Add a little blob of peppermint frosting onto an 8”cake board. Place on 6-inch cake on top and firmly press down to help it stick to the cake board. Pipe a ring of frosting on top of the cake and fill with more frosting. Place the next layer of cake on top.
To crumb coat the cake, add frosting on top of the cake and on the sides and use a small offset spatula to smoothen out. It doesn’t need to look perfect but get it as smooth as you can. Place 3 bubble tea straws in the cake making sure to cut off any excess straw that may be sticking out. Chill for 1 hour.

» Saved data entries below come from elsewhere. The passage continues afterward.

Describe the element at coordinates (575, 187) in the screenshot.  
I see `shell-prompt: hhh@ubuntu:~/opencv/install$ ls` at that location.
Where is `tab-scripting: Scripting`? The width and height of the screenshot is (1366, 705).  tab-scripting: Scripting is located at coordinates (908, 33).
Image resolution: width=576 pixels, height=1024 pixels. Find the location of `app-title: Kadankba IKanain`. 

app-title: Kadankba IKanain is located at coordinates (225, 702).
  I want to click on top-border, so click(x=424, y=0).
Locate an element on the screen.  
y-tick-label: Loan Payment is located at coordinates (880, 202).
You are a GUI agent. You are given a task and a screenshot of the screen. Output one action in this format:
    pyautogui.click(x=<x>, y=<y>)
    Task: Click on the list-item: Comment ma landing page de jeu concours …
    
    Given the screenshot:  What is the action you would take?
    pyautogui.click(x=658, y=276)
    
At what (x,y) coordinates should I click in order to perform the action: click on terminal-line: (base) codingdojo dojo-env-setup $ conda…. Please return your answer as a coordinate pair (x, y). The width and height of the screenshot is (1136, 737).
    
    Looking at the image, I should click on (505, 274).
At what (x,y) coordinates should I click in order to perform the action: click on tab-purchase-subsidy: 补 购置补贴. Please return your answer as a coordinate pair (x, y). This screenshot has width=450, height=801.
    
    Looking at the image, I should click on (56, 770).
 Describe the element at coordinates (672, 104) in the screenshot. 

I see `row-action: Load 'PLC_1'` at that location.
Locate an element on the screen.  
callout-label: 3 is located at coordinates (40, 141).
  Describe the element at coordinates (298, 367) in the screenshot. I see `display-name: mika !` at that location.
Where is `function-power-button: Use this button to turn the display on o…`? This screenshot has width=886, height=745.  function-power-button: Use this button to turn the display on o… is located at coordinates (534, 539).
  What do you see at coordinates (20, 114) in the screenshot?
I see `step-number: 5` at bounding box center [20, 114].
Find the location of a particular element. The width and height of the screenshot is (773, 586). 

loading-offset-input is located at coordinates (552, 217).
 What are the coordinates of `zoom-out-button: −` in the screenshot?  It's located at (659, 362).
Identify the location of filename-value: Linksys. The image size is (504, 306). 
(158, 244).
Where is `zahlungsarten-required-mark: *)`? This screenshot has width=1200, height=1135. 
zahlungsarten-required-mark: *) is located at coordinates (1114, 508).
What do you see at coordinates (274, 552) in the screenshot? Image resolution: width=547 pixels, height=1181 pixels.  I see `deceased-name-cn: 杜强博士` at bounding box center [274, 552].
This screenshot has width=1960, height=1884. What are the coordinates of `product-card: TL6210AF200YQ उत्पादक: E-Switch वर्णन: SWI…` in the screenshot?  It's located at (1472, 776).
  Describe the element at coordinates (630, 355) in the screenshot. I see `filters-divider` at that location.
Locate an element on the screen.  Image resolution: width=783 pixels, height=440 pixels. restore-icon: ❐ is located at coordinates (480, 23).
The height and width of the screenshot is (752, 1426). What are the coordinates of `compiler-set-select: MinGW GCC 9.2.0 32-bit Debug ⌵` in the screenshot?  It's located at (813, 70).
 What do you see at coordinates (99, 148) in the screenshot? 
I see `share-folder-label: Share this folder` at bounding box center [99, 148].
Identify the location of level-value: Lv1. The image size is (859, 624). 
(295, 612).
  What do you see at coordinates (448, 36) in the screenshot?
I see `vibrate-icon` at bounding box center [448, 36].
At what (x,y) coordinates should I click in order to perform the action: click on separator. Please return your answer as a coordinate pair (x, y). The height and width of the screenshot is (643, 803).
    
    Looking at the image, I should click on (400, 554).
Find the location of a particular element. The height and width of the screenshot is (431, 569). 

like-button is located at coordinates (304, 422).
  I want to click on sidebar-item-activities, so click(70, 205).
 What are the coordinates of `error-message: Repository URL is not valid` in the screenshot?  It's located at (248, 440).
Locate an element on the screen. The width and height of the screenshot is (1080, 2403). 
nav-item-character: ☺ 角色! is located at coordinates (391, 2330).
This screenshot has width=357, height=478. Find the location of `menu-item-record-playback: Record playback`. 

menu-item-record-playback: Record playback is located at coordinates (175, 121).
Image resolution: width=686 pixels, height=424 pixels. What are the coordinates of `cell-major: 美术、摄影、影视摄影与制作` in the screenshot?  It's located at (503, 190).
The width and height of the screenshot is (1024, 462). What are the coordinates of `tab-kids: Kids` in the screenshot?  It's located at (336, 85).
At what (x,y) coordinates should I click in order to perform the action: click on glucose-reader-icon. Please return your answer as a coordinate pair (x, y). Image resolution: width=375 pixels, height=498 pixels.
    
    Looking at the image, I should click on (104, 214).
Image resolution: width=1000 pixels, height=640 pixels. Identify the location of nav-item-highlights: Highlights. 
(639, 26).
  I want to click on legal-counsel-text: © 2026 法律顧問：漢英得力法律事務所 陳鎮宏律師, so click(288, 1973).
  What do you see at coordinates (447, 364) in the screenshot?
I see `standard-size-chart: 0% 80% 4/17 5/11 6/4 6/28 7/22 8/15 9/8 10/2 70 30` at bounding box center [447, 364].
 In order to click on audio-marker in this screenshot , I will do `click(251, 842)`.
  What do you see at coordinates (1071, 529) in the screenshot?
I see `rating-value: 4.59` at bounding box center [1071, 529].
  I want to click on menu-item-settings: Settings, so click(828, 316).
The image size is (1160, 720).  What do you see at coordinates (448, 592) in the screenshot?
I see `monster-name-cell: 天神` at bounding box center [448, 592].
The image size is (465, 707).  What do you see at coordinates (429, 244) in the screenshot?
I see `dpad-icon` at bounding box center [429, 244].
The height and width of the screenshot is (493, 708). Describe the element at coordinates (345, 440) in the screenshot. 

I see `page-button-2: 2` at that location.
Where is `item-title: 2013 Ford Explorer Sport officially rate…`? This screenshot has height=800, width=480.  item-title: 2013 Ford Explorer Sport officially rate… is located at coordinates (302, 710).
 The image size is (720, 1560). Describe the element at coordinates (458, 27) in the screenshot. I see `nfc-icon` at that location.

Use a sharp knife to cut out a shallow 5” circle on top of the cake You’re going to use that as a guide to cut out an angle shape from the top of the cake to the bottom of the cake to five us a cone shape. Once you’ve gone around the cake and cut away the excess cake. Crumb coat the cake again. Chill for 1 hour.
Add a blob of waffle frosting on top of the chilled cake and place a cake board on top. Place your hand under the bottom cake board and another hand on top of the top cake board and flip the cake around so the narrow side of the cone cake is now on the bottom. Carefully take the top cake board off the top of the cake.
To add the final layer of frosting add the waffle frosting on top of the chilled cake and use a small offset spatula to smoothen out. Place a 6” cake board on top and then add more waffle frosting on top. Smoothen that out again. What we’ve just done is add a support structure in the cone cake so that when we place the ice cream cake on top, it won’t cause the cone cake to collapse.
Add waffle frosting around the sides of the cake. Use a bench scraper or cake scraper to smoothen out the frosting on the sides of the cake and on top. You’ll need to hold the bench scraper on an angle when going around the sides of the cake. Set aside to chill for another hour.
To finish off the waffle cake fit the end of a piping bag with a small round tip. Use a ruler to indent lines into the cake, criss crossing each other. You’ll use those as guides to pipe the final waffle details.
Stick the eyes and mouth onto the waffle cake and set aside to chill while you move onto the ice cream cake.